Authorities in Santa Clara County are trying to eradicate an "aggressive" species of mosquito before it can become established, a spokesperson for the county said Thursday.

A half-dozen non-native Aedes aegypti mosquitoes have been detected in East San Jose, according to the county. The insect is invasive and has been known to spread diseases such as dengue, Zika and yellow fever.

Of the insects trapped so far, none were found to be carrying any of these viruses, the county said.

The Santa Clara County Vector Control District has identified six females on Machado Lane near Story Road. District staff are canvassing the area to trap adult mosquitos and eradicate larvae and habitat, which exist in standing water.

Anyone living in these areas is asked to tip over and remove any standing water, such as birdbaths, plant saucers, or anything else watertight that may have accumulated water after the recent rains.

The county is also asking nearby residents to allow staff to enter their property to check for mosquitoes and treat them as needed. Residents' privacy will be respected, the county said, and staff will only check for mosquitos, larvae and their habitat.

The insect is about a quarter-inch in size, with black and white stripes on its back and legs. It will not travel farther than 500 feet from where it hatches, according to the county. The mosquito prefers unnatural water sources, such as pots, pet dishes, buckets, or old tires. Once eggs are laid, they can survive for more than a year without water. The eggs look like specks of dirt.
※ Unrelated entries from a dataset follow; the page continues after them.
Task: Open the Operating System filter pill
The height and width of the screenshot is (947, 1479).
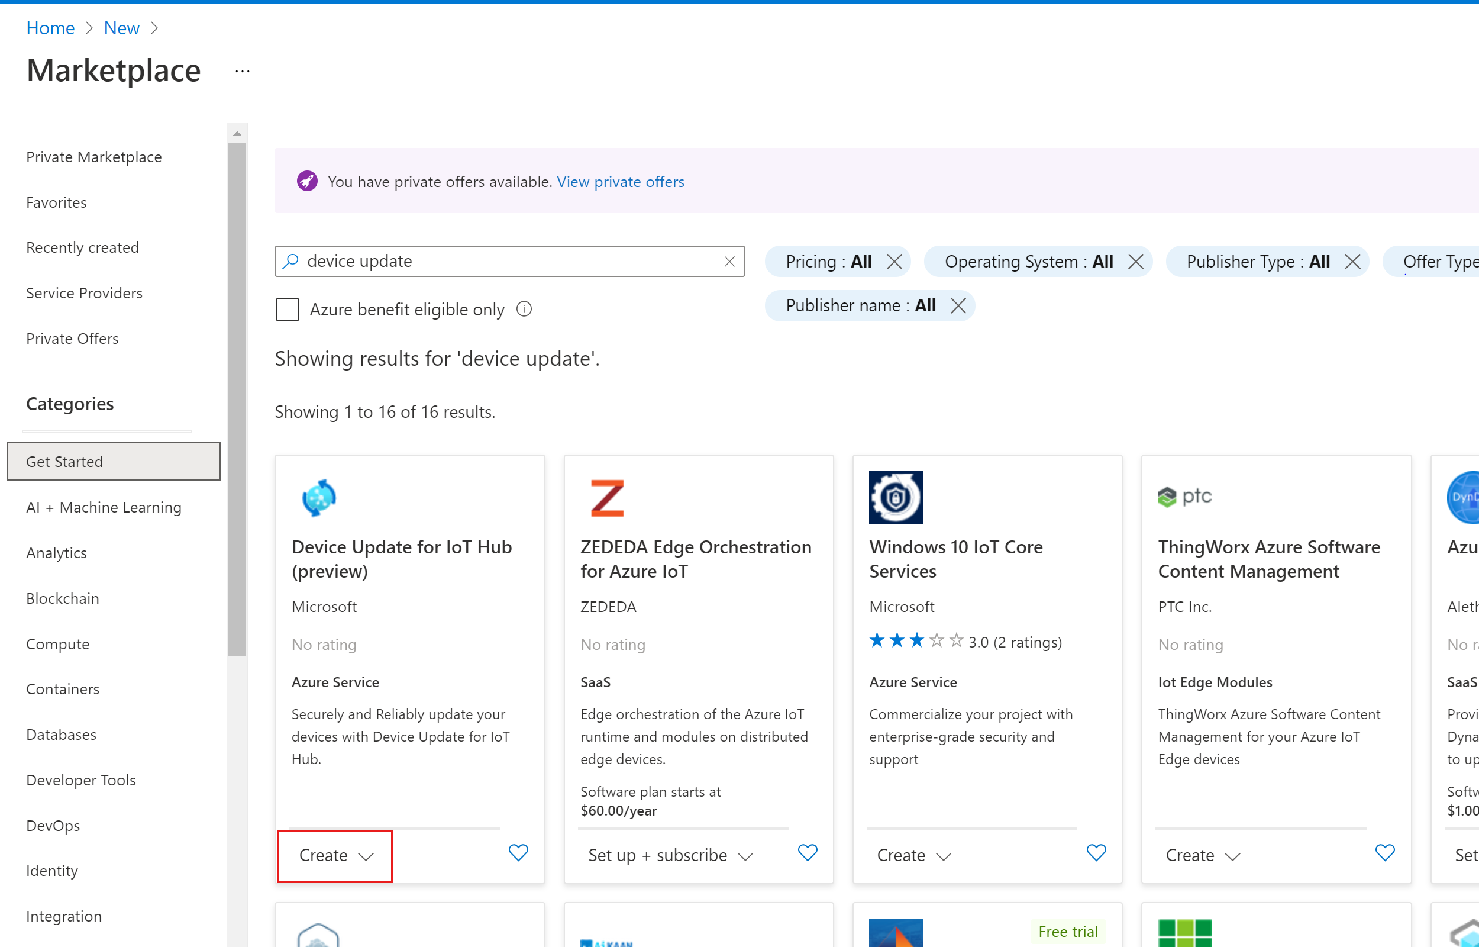Action: (1028, 261)
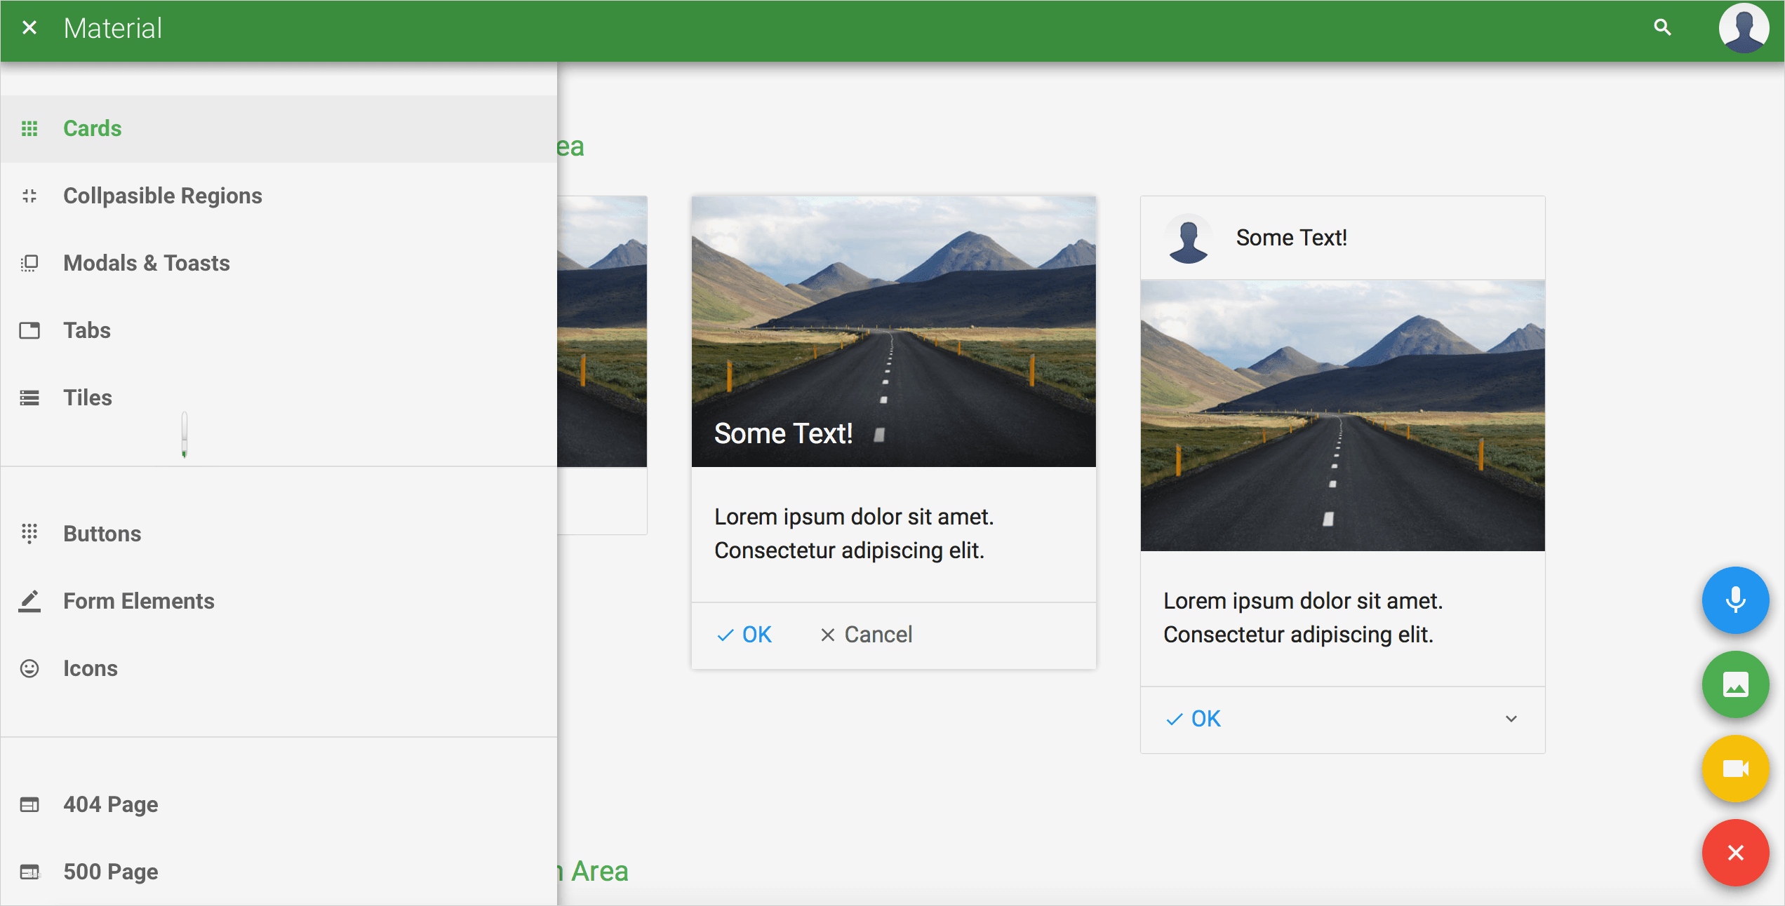This screenshot has width=1785, height=906.
Task: Go to Tiles section
Action: pyautogui.click(x=88, y=398)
Officials are concerned about this discovery because, though the species was detected and eradicated in San Jose in 2022, this time they have found more bugs spread over more areas. Warmer weather months are also beginning, which is peak mosquito season.

“If Aedes aegypti gains a foothold in Santa Clara County, it will not only threaten public health but also affect our quality of life,” said a spokesperson for the county in a release sent out Thursday. “These mosquitoes are active during the day, unlike native mosquito populations, which are most active in the morning and evening.”

This means that anyone who experiences a mosquito bite during the day should contact vector control, because it could be Aedes aegypti.

To prevent bites, apply insect repellents containing U.S. Environmental Protection Agency-approved ingredients, such as DEET, picaridin, IR3535, or oil of lemon eucalyptus. Long shirts are recommended, as well as pants, socks and shoes. Make sure door and window screens do not have rips or holes.